Третьим призраком был Аввакум Захов. Выскользнув рано утром из своей квартиры на втором этаже, он бесшумно спускался по лестнице. высокий, в черной широкополой шляпе, в просторном легком черном пальто, худой и мрачный, с горящим, сверкающим взглядом, он походил в это время на загадочного посетителя больного Моцарта, которого он побудил написать себе ..Реквием». Выйдя из дому, Аввакум медленным широким шагом направлялся в сосновую рощу. Заложив за спину длинные руки, слегка сгорбившись, но держа голову прямо, он обходил все просеки. Он нисколько не был похож на человека, который пришел сюда, чтобы в полном уединении любоваться природой, чтобы дать отдохнуть глазам и мозгу, – он ничего не замечал, ни на то не обращал внимания. Не был он похож и на прежнего Аввакума, способного решать в уме сложные математические задачи, в любых условиях строить самые невероятные на первый взгляд гипотезы, потому что не было заметно, что он над чем-то глубоко задумывается. Он скорее напоминал собой рабочего человека, которого оторвали от верстака и вытолкали из мастерской, чтоб он отдохнул, подышал свежим воздухом, хотя в сущности он нисколько не испытывал усталости и лучшего воздуха, чем воздух мастерской, для него не существовало. Человек этот просто не знал, чем утолить привычный, неизбывный голод своих рук, он мучился, слонялся как неприкаянный. Подобное же происходило и с Аввакумом, но только для него это было куда более мучительно, потому что не руки остались без привычного дела, а его деятельный, активный ум.
Мучительность его нынешнего состояния усиливалась еще и одиночеством. Странный и трудно объяснимый парадокс – общительный по природе, Аввакум вел совершенно отшельнический образ жизни. У него была тьма знакомых, особенно среди художников и музейных работников, – они все как один признавали, что он человек высокой культуры. все отмечали ею эрудицию, говорили, какой он интересный и приятный человек. Он был желанным гостем в любой компании, его все зазывали к себе, рады были сидеть с ним рядом за столом, зная, какой он остроумный собеседник, и время в его обществе летело незаметно. Аввакум умел развлечь общество всевозможными фокусами – с картами, со спичками, монетами, великолепно рассказывал анекдоты, был просто неутомим. Одинаково легко и живо он мог вести разговор об импрессионистах – он их обожал – и о значении гравитационного поля для теории относительности. Словом, в компании образованных, культурных людей он был тем, кого французы называют animateur – душой общества.

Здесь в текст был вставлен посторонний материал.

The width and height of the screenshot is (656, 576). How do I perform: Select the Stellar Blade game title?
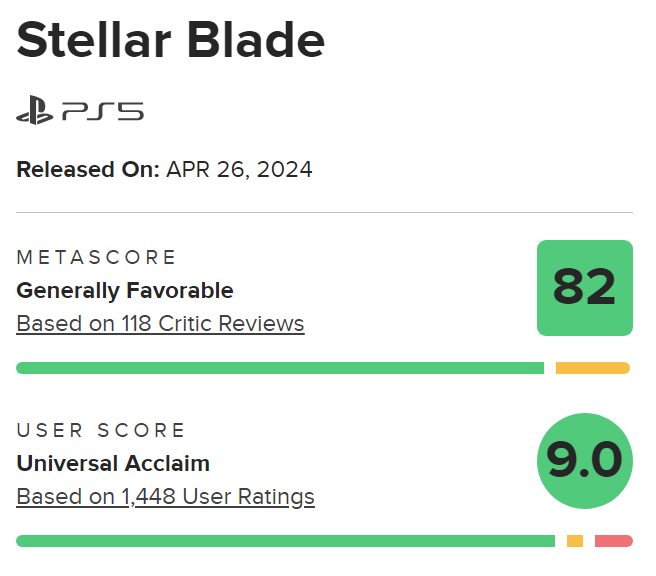pyautogui.click(x=171, y=41)
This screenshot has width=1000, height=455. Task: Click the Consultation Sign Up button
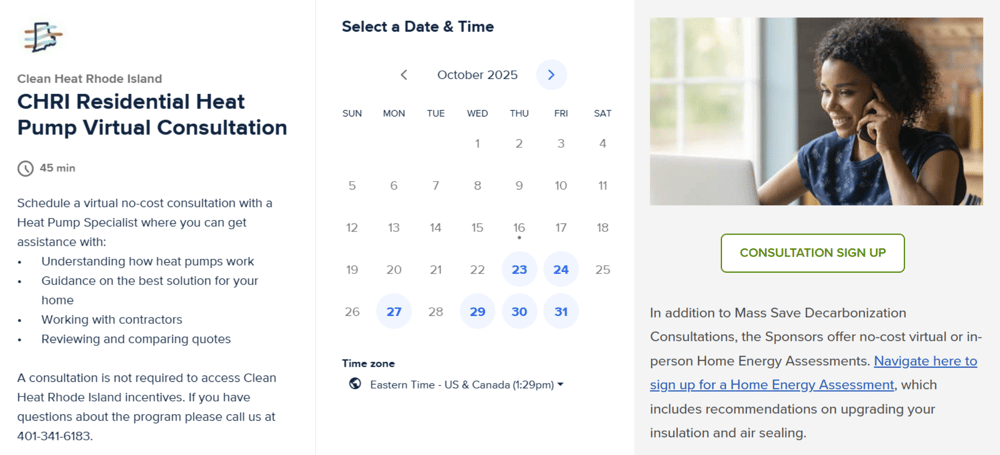tap(812, 253)
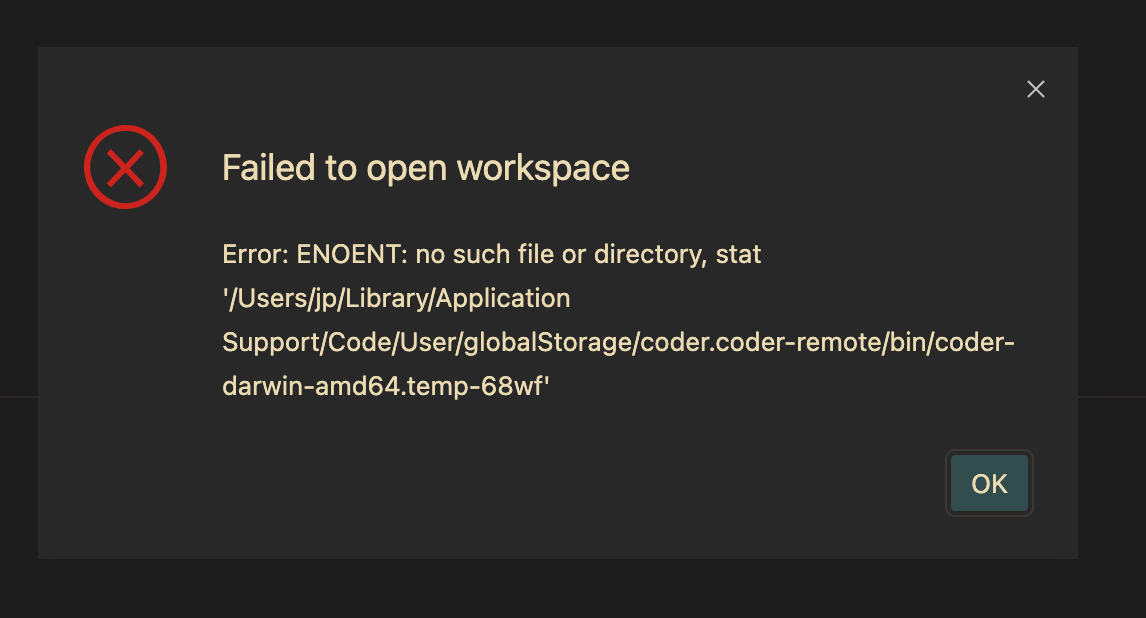The height and width of the screenshot is (618, 1146).
Task: Click the 'Library' segment of the path
Action: [x=387, y=299]
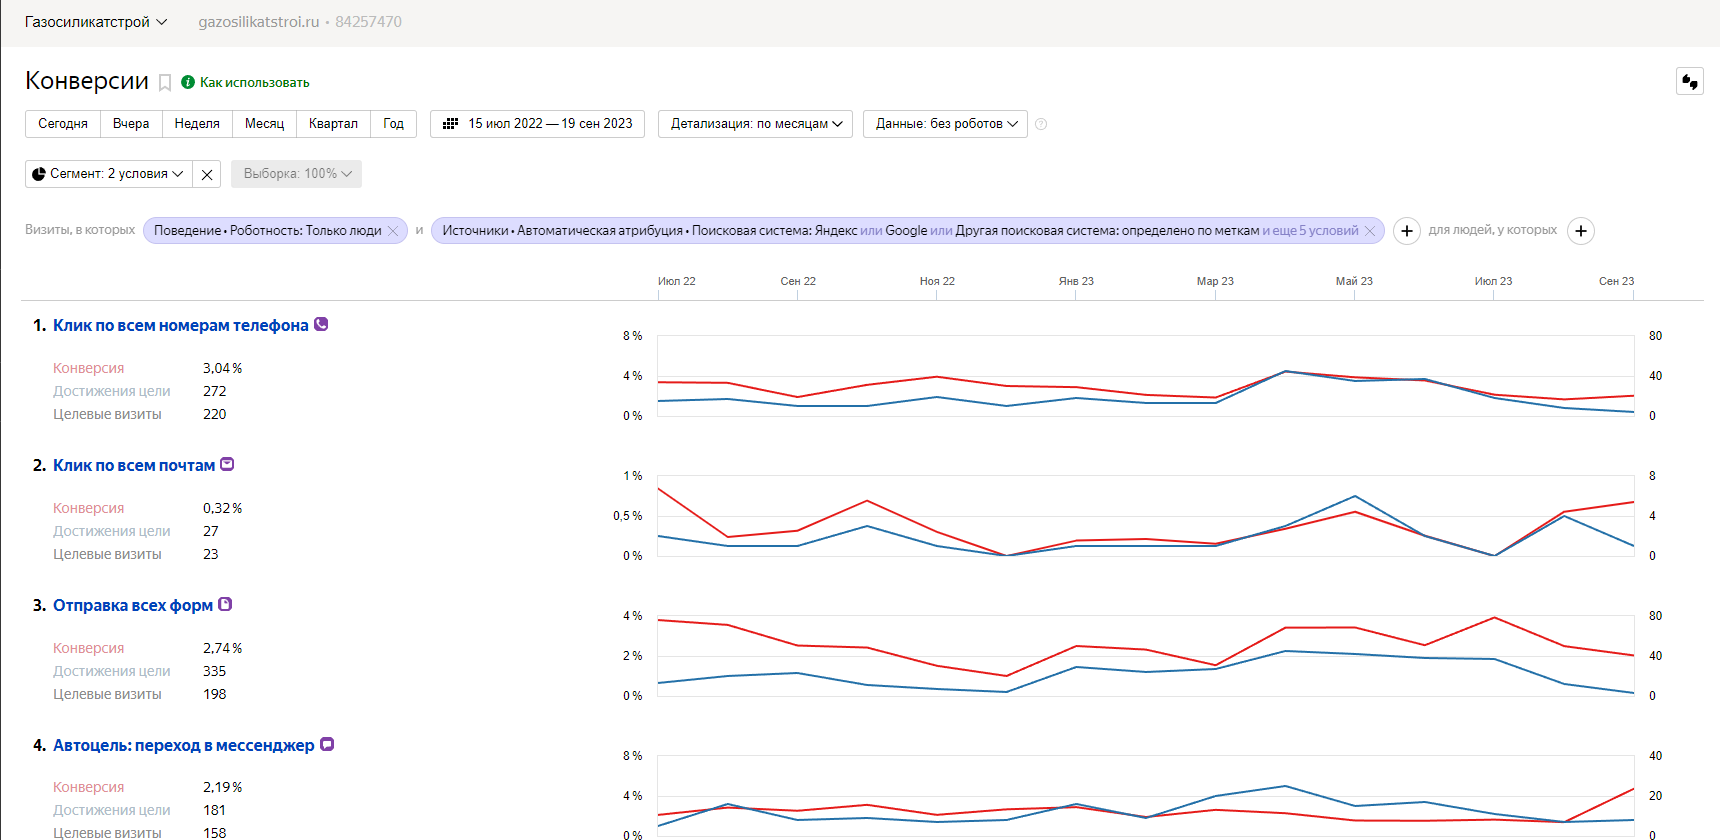Remove the Поведение Роботность filter chip
1720x840 pixels.
coord(393,231)
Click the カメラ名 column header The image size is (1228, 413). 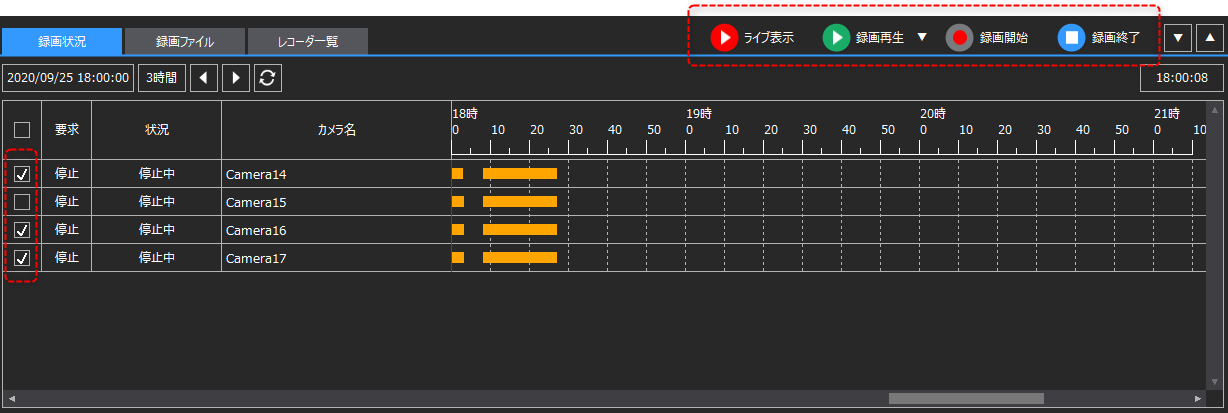coord(336,130)
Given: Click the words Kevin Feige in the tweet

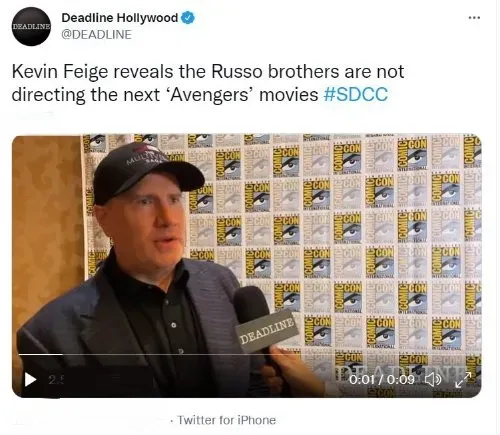Looking at the screenshot, I should coord(60,72).
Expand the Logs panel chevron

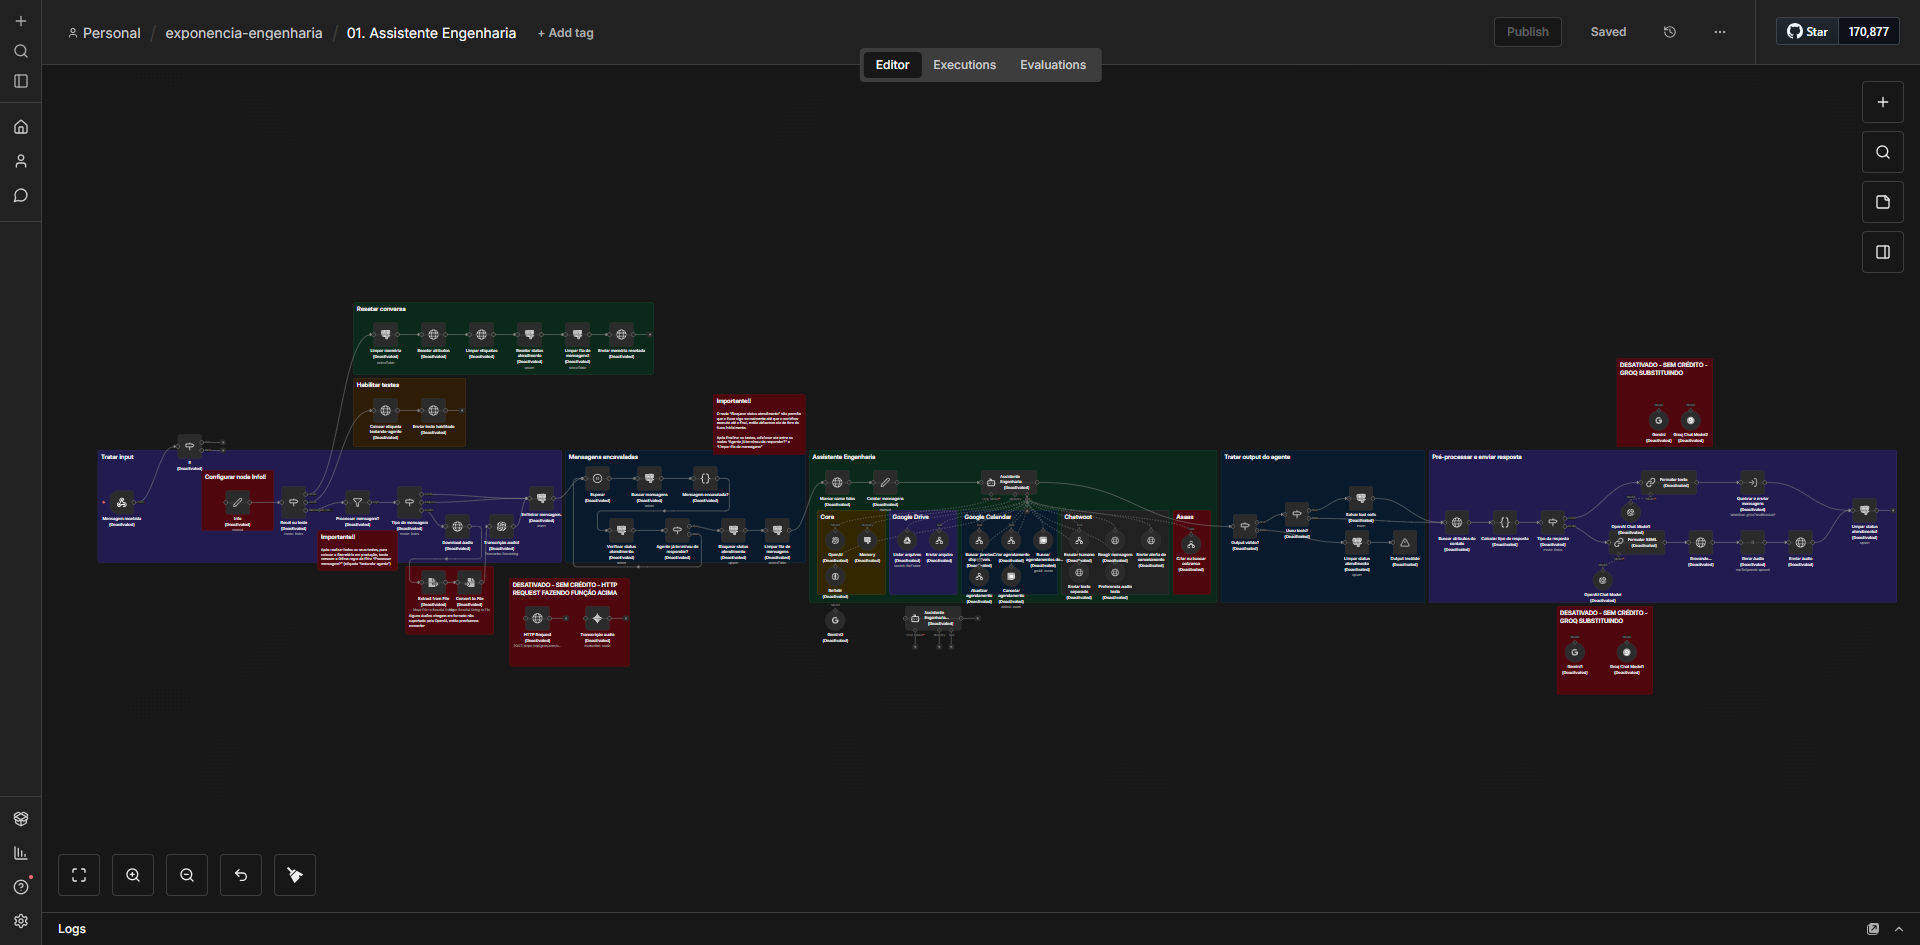(x=1898, y=929)
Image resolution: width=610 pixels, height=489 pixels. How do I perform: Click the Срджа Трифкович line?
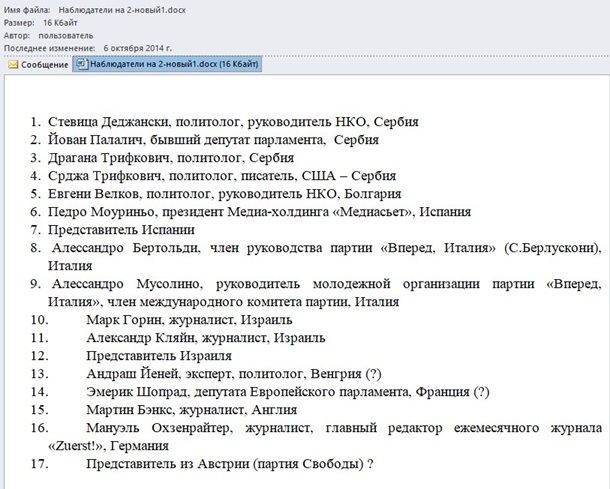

И несмотря на все это, у него не было друзей. Имея множество знакомых, он был очень одинок. Причин этою странного, я бы сказал, парадоксального, явления было много, они сплетались в сложный, труднообъяснимый комплекс. И все же некоторые из них стоило бы разобрать в тех пределах, в каких они вообще поддаются объяснению.
Будучи любезным и внимательным собеседником, Аввакум ни при каких обстоятельствах не допускал, чтобы его кто бы то ни было «прижал к стенке». Гибкий ум и большие знания позволяли ему выходить победителем в любом споре. Разумеется, при этом он никогда не был позером – мелочность и тщеславие были абсолютно чужды его природе, И если он вступал в спор, то лишь ради того, чтоб найти «верное решение», именно это и было его страстью. А ведь известно, что очень много людей мучительно переживают ощущение превосходства другого над собой; им просто неприятно сознавать это. Обычно к такому человеку относятся с должным уважением, слушают его, награждают аплодисментами, но недолюбливают.
Умение Аввакума отгадывать по едва заметным внешним признакам то, что случилось с тем или иным из его знакомых, вызывало не только удивление, но и тревогу, какой-то смутный страх перед ним. У каждого простого смертного есть свои маленькие и большие тайны, которые ему не хочется выставлять напоказ или доверять другим. И стоит ему заметить или почувствовать, что чья-то чужая рука способна сдернуть покровы и обнажить сокровенное, как он начинает опасаться за свои тайны. Люди обычно избегают тех, кого природа наделила способностью видеть спрятанное в тайниках души.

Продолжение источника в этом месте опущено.